Insights

Leadership and the Platform

The tendency for the platform and leadership to be synonymous has the potential to marginalise the multitude of talent in any organisation.

The platform has the potential to do bad things to those who stand on it for too long. Most of us are leaders in some way, shape or form. In extreme cases it feeds ego and schedules power trips which often end in fairly public crash landings. The platform becoming a pedestal off which unhealthy leaders, often cheered on by equally unhealthy followers, eventually fall or jump. It also has the potential to isolate those who stand on it and insulate us from friendship and feedback without which we are capable of misleading ourselves and those who we also lead.

Perhaps more subtle but potentially equally unhealthy is the platform’s ability to set itself up as the primary way, if not the only way, leadership expresses itself. The implication being the platform and the ability to perform on it are prerequisites for leadership. The platform in effect synonymous with leadership. To this end we're fascinated by the implications of the Covid season on leadership. When the physical platform, and to a large extent the virtual platform is dismantled, leadership has to find away to express itself without having anything to stand on. I’m convinced the Covid crisis invites if not requires leadership to return to its servant roots and its spiritual home around the table.

The tendency for the platform and leadership to be synonymous has the potential to marginalise the multitude of talent in any organisation, if for no other reason than the platform is too small to contain them all.
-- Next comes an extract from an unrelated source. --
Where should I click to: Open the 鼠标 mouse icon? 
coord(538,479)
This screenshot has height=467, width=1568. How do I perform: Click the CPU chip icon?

The table has the potential to recognise and receive leadership otherwise overlooked. Leaders serving at tables are collectively more influential than those speaking from platforms or pedestals. We are surrounded by thousands of servant leaders. The problem is they aren’t getting any younger.

If we want to raise up succession in our organisations we could do worse than set up more tables in this season and release a new generation of servant leaders who are as comfortable and effective, if not more so, sitting around the table as they are standing on the platform. This season presents an opportunity for these leaders to emerge to create a younger, more agile, relevant and influential leadership normal that embraces the table and not just the platform.